PromptStore: the bridge to the online router

The PromptStore (crates/wcore-evolve/src/prompt_store.rs) persists evolved winners to the evolved_prompts SQLite table, managed by wcore-memory. This table is the connection between the offline GEPA run and the online per-turn SkillRouter.

Key columns in evolved_prompts:

Column	Purpose
`skill_name`	Identifies which skill this variant evolved from
`parent_id`	Optional pointer to the prior winner that seeded this variant
`prompt_body`	The full mutated skill body
`score`	`dimensions.combined` from `DefaultScorer`, or `pass_ratio` from `BenchScorer`
`scorer`	Stable string identifier: `"bench"`, `"default"`, or `"auto_drafter"`
`generation`	Zero-based generation index when this variant was produced
`created_at`	Unix seconds (UTC)
`metadata`	Optional JSON blob for extras such as termination reason or mutator kind

Each row uses a UUID v4 primary key. Inserting a duplicate (skill_name, generation, id) is a hard error; callers must generate fresh UUIDs.

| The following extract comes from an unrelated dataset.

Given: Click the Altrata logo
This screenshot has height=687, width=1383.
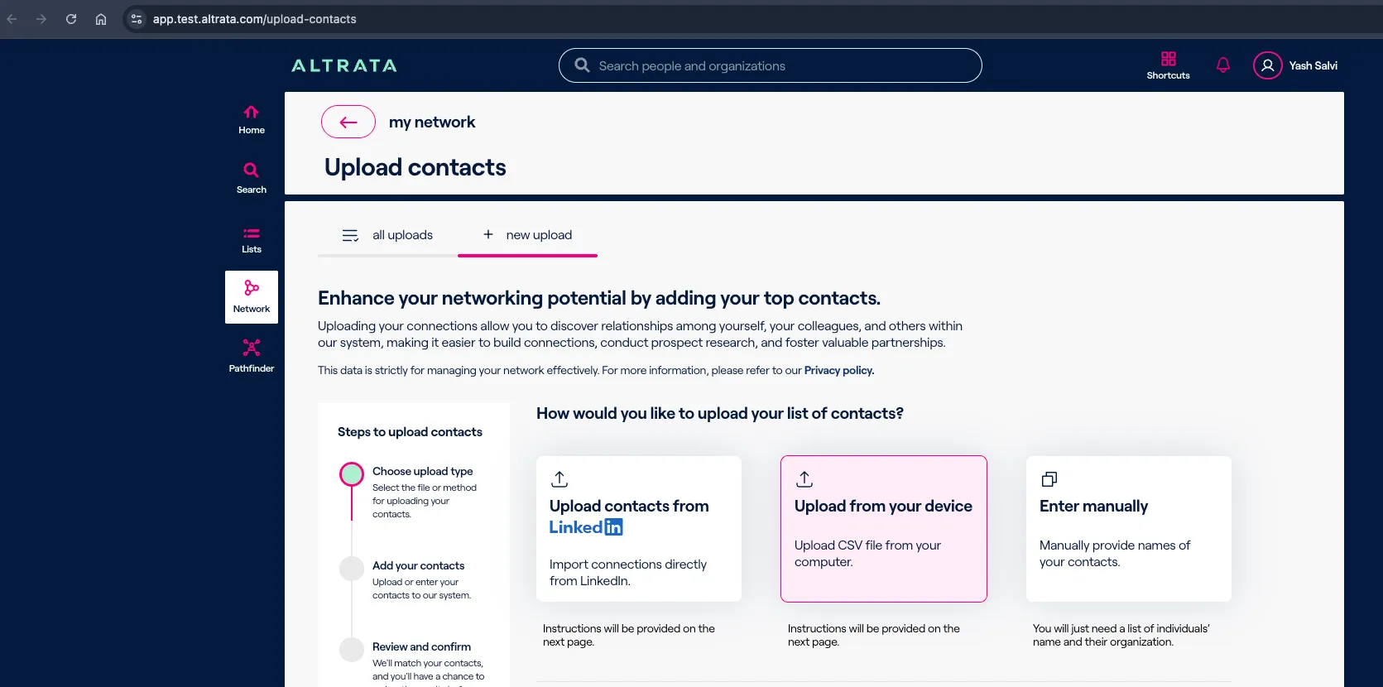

seed_pairs_for: converting scores to router seeds

PromptStore::seed_pairs_for(candidates, scorer, limit) (prompt_store.rs:163) is the seam between wcore-evolve and wcore-skills. It takes a list of skill names, looks up the top-scored winner for each from the store, and converts the score to a simulated-success count for the Thompson Beta sampler:

simulated_successes = round(clamp(score, 0.0, 1.0) * 5)

A score of 1.0 becomes 5 simulated successes. The auto_drafter score of 0.7 becomes 4. Skills with no winner row, or a zero scaled value, are skipped.

At bootstrap, seeding happens in layered priority order:

GEPA bench winners (scorer = "bench") are seeded first.
Auto-drafted skills (scorer = "auto_drafter") are seeded second.
A prioritizer provides head-start arms for skills touched by neither.

This means a GEPA-evolved variant always takes precedence over a draft of the same skill name.

Evolution event

When capabilities.gepa_enabled is advertised by the host, the agent emits one EvolutionEvent per scored child on the JSON-stream protocol:

{
  "run_id": "...",
  "generation": 2,
  "parent_id": "my-skill",
  "child_id": "my-run/2/0",
  "mutation_kind": "Reorder",
  "score": 0.83,
  "retained": true
}

This is independent of structured_traces: a host can receive evolution events without enabling full trace output.